Monday, July 23, 2012

Replication and snitches in Cassandra

In the previous post we’ve seen how data distribution in Cassandra works. But what if one of the nodes fails? If you want to ensure fault tolerance, you need to enable data replication. When you create a keyspace in Cassandra, you must decide the replica placement strategy: the number of replicas and how those replicas are distributed across nodes in the cluster. The replication strategy relies on the cluster-configured snitch to help it determine the physical location of nodes and their proximity to each other.
The total number of replicas across the cluster is often referred to as the replication factor.  A replication factor of 1 means there is only one copy of a row in a cluster. A replication factor of 2 means there are two copies of a row stored in a cluster. This replication factor is controlled at a key space level.

The different types of replication strategies are:

Simple strategy: This strategy places the original row on a node determined by a practitioner and then a copy of the row is placed on the next node walking clock-wise in the cluster.
Network topology strategy:  This is more sophisticated strategy than the simple strategy. Network topology strategy gives you more control over where the rows are placed in your database cluster. This allows you to place different rows on racks in a data center or to carry out geographical replication between multiple data centers. You can specify the replication strategy when creating a keyspace like:

CREATE KEYSPACE your_keySpace WITH strategy_class = 'NetworkTopologyStrategy' AND strategy_options:DC1 = 4; where DC1 = 4 specifies the replication factor.

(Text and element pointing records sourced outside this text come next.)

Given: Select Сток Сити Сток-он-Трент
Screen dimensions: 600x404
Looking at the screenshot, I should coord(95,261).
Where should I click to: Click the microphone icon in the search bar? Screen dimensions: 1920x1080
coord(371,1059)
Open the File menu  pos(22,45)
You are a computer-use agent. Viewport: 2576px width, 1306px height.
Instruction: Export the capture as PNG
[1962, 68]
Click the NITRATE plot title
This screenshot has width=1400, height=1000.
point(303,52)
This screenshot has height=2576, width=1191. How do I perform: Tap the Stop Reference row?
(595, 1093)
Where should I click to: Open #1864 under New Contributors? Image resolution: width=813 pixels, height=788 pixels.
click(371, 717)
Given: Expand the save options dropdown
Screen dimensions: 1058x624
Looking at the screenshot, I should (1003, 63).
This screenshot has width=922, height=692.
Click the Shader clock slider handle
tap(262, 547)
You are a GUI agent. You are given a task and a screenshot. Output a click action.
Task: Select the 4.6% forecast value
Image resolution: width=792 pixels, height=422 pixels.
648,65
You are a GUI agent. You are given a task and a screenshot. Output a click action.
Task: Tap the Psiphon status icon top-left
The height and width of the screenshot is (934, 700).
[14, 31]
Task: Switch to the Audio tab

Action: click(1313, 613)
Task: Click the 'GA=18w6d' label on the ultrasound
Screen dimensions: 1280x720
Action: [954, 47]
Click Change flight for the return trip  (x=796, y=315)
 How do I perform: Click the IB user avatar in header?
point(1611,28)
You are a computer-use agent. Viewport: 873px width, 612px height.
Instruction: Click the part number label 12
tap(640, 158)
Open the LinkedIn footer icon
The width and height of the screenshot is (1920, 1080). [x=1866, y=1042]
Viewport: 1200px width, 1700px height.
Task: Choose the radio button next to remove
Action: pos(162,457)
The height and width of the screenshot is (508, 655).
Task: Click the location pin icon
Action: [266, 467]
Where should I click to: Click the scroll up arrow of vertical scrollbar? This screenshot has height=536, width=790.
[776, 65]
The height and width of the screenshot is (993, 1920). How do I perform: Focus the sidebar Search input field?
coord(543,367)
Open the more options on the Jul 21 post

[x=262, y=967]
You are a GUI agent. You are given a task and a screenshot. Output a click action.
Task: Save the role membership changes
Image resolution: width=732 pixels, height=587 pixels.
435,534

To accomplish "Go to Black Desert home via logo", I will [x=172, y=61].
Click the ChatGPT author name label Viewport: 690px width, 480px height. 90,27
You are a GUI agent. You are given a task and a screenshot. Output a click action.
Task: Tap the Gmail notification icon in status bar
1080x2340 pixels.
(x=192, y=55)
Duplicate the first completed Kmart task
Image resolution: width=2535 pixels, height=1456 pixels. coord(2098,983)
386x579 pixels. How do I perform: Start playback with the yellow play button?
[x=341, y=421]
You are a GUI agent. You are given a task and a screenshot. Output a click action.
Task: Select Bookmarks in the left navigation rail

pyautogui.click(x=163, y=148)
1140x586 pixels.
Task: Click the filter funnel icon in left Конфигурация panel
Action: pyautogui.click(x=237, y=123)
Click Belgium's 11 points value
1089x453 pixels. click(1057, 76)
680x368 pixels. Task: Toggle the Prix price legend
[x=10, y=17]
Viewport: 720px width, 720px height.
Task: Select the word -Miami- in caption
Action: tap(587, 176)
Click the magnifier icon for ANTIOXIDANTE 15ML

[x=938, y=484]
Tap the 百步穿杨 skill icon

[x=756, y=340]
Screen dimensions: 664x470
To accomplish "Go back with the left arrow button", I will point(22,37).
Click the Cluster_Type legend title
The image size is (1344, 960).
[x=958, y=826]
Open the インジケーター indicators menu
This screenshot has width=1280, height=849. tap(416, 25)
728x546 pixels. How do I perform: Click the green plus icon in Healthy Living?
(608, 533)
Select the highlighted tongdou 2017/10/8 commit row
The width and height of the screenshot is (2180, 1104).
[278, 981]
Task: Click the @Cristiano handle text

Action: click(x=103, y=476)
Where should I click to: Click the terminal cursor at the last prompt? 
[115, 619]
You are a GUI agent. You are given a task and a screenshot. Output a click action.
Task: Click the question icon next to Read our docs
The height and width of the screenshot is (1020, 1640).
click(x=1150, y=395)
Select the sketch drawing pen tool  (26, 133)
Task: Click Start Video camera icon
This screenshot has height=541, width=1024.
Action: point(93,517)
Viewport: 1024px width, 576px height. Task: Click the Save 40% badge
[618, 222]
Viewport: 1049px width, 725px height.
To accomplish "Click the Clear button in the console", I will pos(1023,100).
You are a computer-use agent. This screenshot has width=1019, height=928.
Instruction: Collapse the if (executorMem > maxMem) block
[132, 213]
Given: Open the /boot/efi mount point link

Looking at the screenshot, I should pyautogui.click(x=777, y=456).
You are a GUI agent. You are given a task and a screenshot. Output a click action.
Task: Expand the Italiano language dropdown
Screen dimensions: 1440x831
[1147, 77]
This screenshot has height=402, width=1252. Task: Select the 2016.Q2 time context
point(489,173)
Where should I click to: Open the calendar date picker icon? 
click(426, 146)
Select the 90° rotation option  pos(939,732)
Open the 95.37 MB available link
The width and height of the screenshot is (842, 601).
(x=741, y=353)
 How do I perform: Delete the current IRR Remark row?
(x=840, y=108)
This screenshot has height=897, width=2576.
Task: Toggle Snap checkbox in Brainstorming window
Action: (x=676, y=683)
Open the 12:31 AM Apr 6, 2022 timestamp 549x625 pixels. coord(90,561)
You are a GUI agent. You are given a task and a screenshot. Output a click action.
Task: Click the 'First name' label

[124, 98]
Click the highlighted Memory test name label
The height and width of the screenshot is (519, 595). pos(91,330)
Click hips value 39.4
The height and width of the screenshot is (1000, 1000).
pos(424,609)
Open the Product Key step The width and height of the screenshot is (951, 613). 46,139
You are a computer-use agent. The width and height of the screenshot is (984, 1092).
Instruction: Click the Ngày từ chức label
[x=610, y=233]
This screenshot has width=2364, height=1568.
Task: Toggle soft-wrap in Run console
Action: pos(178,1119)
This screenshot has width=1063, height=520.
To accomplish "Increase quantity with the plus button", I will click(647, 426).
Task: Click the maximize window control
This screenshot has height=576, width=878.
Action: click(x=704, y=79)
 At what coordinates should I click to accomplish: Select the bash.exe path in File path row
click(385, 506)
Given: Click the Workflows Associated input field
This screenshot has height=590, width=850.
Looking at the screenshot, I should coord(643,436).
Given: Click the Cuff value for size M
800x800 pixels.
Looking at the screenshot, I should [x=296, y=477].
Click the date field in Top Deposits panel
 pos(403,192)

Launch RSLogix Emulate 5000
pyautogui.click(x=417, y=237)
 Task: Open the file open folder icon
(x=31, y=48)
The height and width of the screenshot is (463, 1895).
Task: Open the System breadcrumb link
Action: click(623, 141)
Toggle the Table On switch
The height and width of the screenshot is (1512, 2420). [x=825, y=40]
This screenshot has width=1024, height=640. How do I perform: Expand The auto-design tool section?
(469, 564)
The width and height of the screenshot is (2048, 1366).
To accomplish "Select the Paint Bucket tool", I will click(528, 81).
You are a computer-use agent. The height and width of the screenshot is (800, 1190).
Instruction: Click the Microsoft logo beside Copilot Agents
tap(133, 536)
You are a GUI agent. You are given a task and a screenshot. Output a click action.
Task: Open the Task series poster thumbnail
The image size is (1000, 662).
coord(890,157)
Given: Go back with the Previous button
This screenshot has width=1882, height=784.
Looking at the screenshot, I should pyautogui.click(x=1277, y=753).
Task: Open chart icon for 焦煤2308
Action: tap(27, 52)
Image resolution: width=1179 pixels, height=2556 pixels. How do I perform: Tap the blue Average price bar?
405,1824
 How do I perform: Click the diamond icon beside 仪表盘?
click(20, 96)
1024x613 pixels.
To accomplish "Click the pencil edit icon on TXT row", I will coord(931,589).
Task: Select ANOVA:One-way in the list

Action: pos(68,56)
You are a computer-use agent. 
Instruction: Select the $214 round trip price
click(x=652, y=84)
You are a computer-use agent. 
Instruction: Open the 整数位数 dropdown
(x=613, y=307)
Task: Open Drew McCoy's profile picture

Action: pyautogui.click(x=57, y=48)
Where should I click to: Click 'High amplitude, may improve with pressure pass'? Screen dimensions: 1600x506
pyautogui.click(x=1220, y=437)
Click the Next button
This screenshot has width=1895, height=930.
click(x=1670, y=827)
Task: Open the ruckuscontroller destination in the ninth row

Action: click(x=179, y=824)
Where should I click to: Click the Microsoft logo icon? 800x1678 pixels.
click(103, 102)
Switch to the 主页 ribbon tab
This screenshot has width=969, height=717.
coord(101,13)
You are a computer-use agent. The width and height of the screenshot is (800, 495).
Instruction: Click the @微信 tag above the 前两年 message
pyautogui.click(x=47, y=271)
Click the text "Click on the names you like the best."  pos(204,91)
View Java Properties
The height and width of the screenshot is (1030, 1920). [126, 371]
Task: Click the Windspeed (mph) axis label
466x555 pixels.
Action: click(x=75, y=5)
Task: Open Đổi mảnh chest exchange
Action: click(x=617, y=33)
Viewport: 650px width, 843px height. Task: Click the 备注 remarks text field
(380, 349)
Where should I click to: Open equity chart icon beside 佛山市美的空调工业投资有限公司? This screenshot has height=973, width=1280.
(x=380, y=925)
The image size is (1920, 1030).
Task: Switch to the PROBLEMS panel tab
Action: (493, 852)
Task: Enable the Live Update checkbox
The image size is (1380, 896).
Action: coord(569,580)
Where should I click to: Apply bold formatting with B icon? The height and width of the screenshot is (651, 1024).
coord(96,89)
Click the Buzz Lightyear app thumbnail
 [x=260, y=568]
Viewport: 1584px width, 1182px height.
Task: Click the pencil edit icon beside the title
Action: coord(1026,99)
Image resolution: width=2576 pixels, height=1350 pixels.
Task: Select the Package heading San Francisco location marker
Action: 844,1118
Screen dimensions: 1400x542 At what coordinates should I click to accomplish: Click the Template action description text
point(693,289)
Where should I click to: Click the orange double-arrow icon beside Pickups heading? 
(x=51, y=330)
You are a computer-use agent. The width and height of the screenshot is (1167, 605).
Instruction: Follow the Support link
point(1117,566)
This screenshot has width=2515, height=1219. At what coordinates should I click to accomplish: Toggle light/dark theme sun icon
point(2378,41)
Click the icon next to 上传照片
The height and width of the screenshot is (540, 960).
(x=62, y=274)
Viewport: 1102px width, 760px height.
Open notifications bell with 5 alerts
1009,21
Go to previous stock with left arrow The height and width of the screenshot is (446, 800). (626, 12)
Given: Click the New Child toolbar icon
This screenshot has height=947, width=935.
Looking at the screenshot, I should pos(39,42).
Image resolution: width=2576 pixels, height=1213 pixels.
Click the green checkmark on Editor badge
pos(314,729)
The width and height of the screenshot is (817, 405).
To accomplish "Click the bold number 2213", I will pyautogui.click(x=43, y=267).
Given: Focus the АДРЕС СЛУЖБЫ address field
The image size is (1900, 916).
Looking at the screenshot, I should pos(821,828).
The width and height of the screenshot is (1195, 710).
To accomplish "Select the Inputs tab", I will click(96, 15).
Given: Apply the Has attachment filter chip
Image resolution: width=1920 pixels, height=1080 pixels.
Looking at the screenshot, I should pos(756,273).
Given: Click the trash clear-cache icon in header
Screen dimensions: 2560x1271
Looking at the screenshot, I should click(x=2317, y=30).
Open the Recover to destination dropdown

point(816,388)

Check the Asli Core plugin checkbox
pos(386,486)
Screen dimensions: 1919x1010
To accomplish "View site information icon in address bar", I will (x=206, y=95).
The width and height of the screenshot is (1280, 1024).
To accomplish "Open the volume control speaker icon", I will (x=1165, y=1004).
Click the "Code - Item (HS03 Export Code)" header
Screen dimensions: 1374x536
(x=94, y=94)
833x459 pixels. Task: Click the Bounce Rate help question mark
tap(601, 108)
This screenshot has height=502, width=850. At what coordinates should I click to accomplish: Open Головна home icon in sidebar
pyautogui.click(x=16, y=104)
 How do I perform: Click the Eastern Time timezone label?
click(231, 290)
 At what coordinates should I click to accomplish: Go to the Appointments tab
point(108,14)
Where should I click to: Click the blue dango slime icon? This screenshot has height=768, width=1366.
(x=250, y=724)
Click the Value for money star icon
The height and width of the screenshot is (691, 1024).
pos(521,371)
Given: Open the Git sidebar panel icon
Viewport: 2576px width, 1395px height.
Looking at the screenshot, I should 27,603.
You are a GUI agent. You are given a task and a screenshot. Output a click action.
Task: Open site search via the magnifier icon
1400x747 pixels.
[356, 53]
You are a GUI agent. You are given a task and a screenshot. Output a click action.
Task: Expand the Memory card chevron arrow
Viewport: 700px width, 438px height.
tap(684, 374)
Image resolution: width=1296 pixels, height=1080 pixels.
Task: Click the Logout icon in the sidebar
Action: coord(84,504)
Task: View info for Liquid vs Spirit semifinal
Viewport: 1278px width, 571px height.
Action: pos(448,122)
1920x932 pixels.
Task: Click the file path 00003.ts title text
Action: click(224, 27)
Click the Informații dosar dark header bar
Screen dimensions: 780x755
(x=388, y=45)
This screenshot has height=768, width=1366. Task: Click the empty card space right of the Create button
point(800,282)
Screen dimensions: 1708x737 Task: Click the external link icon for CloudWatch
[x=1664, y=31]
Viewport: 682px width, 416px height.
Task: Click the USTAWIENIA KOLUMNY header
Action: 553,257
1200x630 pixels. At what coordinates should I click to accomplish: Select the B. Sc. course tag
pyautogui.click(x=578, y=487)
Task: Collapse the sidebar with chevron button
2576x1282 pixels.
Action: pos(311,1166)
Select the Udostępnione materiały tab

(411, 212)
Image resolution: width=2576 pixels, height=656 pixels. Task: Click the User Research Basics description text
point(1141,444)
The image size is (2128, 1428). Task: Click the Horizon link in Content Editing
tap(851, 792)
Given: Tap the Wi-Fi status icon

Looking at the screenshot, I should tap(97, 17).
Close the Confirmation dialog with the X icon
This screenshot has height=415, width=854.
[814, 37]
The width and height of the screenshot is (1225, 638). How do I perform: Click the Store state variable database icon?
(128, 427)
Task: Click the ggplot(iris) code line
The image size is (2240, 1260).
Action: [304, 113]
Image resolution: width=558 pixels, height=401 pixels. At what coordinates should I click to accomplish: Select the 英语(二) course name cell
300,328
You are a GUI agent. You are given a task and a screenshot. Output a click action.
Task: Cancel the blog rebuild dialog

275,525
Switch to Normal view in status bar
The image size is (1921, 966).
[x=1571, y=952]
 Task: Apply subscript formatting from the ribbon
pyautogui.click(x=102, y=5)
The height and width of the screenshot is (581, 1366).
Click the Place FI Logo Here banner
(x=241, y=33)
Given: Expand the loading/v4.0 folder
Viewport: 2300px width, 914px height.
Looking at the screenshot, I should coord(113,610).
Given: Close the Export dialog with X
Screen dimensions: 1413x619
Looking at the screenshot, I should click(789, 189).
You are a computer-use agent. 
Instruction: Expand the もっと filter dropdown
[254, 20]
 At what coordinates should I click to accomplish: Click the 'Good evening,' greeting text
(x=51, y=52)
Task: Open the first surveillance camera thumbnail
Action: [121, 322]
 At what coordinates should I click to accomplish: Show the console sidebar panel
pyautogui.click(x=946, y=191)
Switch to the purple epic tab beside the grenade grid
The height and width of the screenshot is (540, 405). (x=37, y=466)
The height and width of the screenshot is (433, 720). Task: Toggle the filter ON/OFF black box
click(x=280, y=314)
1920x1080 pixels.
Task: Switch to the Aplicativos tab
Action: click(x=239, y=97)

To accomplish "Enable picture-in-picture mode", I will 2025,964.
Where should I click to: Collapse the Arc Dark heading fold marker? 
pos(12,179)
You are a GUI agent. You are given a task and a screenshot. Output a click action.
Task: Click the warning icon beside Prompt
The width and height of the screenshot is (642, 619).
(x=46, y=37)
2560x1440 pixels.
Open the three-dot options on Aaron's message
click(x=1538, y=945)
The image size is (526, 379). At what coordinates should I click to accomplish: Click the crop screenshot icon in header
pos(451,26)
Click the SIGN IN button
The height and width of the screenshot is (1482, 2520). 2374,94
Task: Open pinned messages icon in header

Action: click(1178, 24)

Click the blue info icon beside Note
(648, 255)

Cassandra uses a snitch to define how nodes are grouped together within the overall network topology. This again can be defined in the configuration file cassandra.yaml

The four basic snitches you can define are:

Simple snitch: This is the default snitch used and uses a simple strategy of placing the copy of the row on the next available node walking clockwise through the nodes.
Rack inferring snitch:  The rack inferring snitch automatically tries to place copies of rows on different racks in your data center. The rack inferring snitch uses the node's IP address to infer the network topology. The second unit of the IP address is used to identify the data center where a node is location and the third unit identifies the rack.
Property file snitch: Is used to determine the location of the nodes by referring to the file.
EC2 snitch: If you want to use cassandra in the cloud, you have to use the EC2 snitch which uses the AWS API to request the region and the respective availability zone.

Wednesday, July 18, 2012

Cassandra Architecture - Data Partitioning

Before starting a Cassandra cluster, you must choose how the data will be divided across the nodes in the cluster. This involves choosing a partitioner for the cluster. Cassandra uses a ring architecture. The ring is divided up into ranges equal to the number of nodes, with each node being responsible for one or more ranges of the overall data. Before a node can join the ring, it must be assigned a token. The token determines the node’s position on the ring and the range of data it is responsible for.
Once the partitioner is chosen it is unlikely to change the configuration choice without reloading all the data. This makes it very important to choose and configure the correct partitioner before initializing the cluster.
The important distinction between the partitioners is order preservation (OP). Users can define their own partitioners by implementing IPartitioner, or they can use one of the native partitioners.

Random Partitioner
RandomPartitioner  is the default choice for cassandra as it uses an MD5 hash function to map keys into tokens. These keys will evenly distribute across the clusters. The row key determines where the node placement.  Consistent hashing algorithm used by Random partioning ensures that when nodes are added to the cluster, the minimum possible set of data is affected. The hashing algorithm creates an MD5 hash value of the row key ranging from 0 to 2*127. Then nodes in the cluster are assigned a token that represents the hash value in the above mentioned range. This value determines the row keys to be placed in the node. For e.g the below given row with row key ‘Prajeesh’ is assigned a hash key like 98002736AD65AB which determines the node that holds the range to store the row.
Scrum Master

Notice that the keys are not in order. With RandomPartitioner, the keys are evenly distributed across the ring using hashes, but you sacrifice order, which means any range query needs to query all nodes in the ring.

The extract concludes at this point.